INPUT MATERIAL -
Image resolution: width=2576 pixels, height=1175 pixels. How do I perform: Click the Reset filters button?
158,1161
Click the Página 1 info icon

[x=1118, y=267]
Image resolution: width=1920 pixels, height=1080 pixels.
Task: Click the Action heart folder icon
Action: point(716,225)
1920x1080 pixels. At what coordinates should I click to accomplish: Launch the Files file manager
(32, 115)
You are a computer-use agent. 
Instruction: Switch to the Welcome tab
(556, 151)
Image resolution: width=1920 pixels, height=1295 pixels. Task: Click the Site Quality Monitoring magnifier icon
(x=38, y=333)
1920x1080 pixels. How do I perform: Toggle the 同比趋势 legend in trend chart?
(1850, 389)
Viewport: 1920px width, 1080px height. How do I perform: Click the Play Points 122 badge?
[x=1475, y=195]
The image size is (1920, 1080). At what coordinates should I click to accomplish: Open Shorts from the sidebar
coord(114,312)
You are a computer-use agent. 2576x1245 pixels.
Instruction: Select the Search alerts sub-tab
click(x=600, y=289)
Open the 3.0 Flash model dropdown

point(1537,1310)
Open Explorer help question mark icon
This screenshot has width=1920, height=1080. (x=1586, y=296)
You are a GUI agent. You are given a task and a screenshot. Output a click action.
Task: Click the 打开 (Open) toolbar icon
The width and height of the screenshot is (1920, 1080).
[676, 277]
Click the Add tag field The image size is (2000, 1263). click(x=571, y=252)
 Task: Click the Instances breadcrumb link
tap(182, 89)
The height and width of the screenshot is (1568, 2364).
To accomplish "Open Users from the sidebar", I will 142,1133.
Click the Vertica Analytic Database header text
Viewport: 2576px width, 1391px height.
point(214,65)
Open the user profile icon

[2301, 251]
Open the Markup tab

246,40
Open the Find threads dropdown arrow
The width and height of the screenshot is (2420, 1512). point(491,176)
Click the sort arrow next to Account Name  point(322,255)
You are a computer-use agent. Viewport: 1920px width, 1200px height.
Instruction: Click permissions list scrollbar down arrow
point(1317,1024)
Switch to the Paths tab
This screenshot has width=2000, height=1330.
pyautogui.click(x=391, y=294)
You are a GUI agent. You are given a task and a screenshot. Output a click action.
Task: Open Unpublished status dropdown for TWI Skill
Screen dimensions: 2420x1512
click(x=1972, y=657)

TASK -
Lines after the one containing "The height and" are not part of the task. Output the entries exactly from their first line through that one.

TASK SOLUTION -
Image resolution: width=2576 pixels, height=1175 pixels. How do I perform: Click the Reset filters button?
158,1161
Click the Página 1 info icon

[x=1118, y=267]
Image resolution: width=1920 pixels, height=1080 pixels.
Task: Click the Action heart folder icon
Action: point(716,225)
1920x1080 pixels. At what coordinates should I click to accomplish: Launch the Files file manager
(32, 115)
You are a computer-use agent. 
Instruction: Switch to the Welcome tab
(556, 151)
Image resolution: width=1920 pixels, height=1295 pixels. Task: Click the Site Quality Monitoring magnifier icon
(x=38, y=333)
1920x1080 pixels. How do I perform: Toggle the 同比趋势 legend in trend chart?
(1850, 389)
Viewport: 1920px width, 1080px height. How do I perform: Click the Play Points 122 badge?
[x=1475, y=195]
The image size is (1920, 1080). At what coordinates should I click to accomplish: Open Shorts from the sidebar
coord(114,312)
You are a computer-use agent. 2576x1245 pixels.
Instruction: Select the Search alerts sub-tab
click(x=600, y=289)
Open the 3.0 Flash model dropdown

point(1537,1310)
Open Explorer help question mark icon
This screenshot has width=1920, height=1080. (x=1586, y=296)
You are a GUI agent. You are given a task and a screenshot. Output a click action.
Task: Click the 打开 (Open) toolbar icon
The width and height of the screenshot is (1920, 1080).
[676, 277]
Click the Add tag field The image size is (2000, 1263). click(x=571, y=252)
 Task: Click the Instances breadcrumb link
tap(182, 89)
The height and width of the screenshot is (1568, 2364).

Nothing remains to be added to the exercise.